511 passages en 2017
Au fil du temps, une équipe de quatre psychologues - dont trois détachés à temps partiel du service psychiatrie - s'est constituée. Le service a officiellement ouvert fin 2016. Il est dédié à toutes les victimes nécessitant un accompagnement post-traumatique : accidents de la route, attentats, catastrophes naturelles… « Mais 75 % de notre activité concerne les femmes victimes de violences ou d'agression sexuelles de la part de leur conjoint », résume Fatima Le Griguer. Au total, en 2017, l'unité a enregistré 511 passages.
« Le non-traitement des séquelles post-traumatiques a un lourd coût social et médical : troubles du sommeil, irritabilité, phobies, dépressions, un taux de suicide 4 fois plus fréquent, une reprise du travail très difficile », rappellent les médecins.
Une prise en charge globale de la victime
« Créer et aider financièrement ces centres d'accompagnement post-traumatiques (NDLR : 10 en France) doit aussi permettre de structurer la recherche sur le sujet », ajoute Agnès Buzyn, qui voit dans les violences conjugales un « sujet de santé publique ».
Par ailleurs, un « protocole féminicide » a été mis en place à l'hôpital Ballanger. Il s'agit, dès son arrivée aux urgences, de mieux prendre en charge une patiente victime d'une tentative de féminicide, avec une évaluation sur le plan médical et psychologique. « Sur la sémantique, c'est essentiel de créer un protocole dédié au féminicide : cela rend visibles les femmes qui en sont victimes », explique Marlène Schiappa, qui rappelle que ce dimanche 25 novembre est organisée la « Journée internationale pour l'élimination de la violence à l'égard des femmes ».
«MON MARI M'A VIOLÉE PENDANT 11 ANS. DEPUIS, J'AI PEUR CHAQUE SOIR…»
Shamsi, 59 ans, patiente de l'USAP, victimes de viols et de violences conjugales.
La vie toute entière de Shamsi est un calvaire. Une souffrance qui commence tout juste à s'atténuer, à 59 ans, grâce aux heures passées dans l'USAP du docteur Fatima Le Griguer. « Je suis tombée amoureuse à 19 ans d'un homme, en Iran, mon pays d'origine. On s'est marié. Ma famille était contre : elle disait qu'elle allait porter le deuil… Je ne savais pas encore à quel point ils avaient raison ! »
Il la viole cinq fois durant sa nuit de noces
Dès la nuit de noces, son mari la viole. Cinq fois. « Il m'a attachée au lit, par les pieds et les mains. J'étais couverte de sang », raconte Shamsi. Toutes les nuits, le calvaire reprend. « Il me disait que si je partais, il tuerait ma sœur », poursuit-elle.
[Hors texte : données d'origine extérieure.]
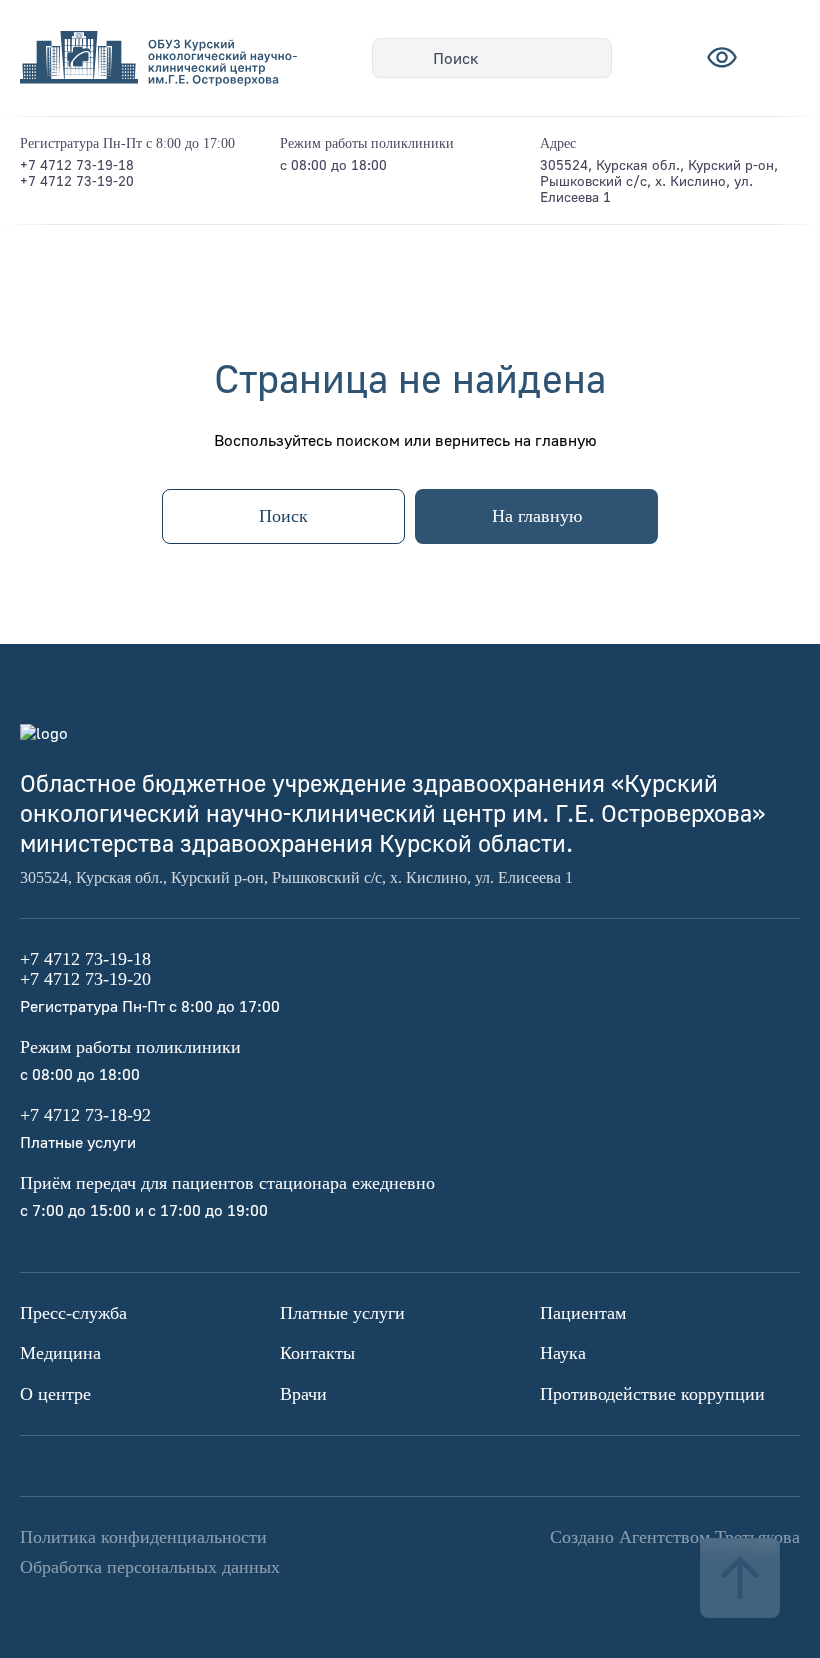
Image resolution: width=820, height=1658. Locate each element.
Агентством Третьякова (709, 1537)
Deux enfants naissent de ces viols. « J'aurais dû en avoir un troisième, mais à six mois de grossesse, il m'a frappée et j'ai accouché d'un nourrisson mort-né », explique-t-elle encore.
Au bout de 11 ans, Shamsi réussit à imposer un divorce, mais son « mari » menace de garder les enfants. « Je ne savais plus quoi faire, mes enfants avaient besoin de moi. Alors elle se re-marie avec lui. » Elle réussira finalement à s'extraire de ce calvaire en 1992.
« C'était une femme brisée, elle ne l'est plus »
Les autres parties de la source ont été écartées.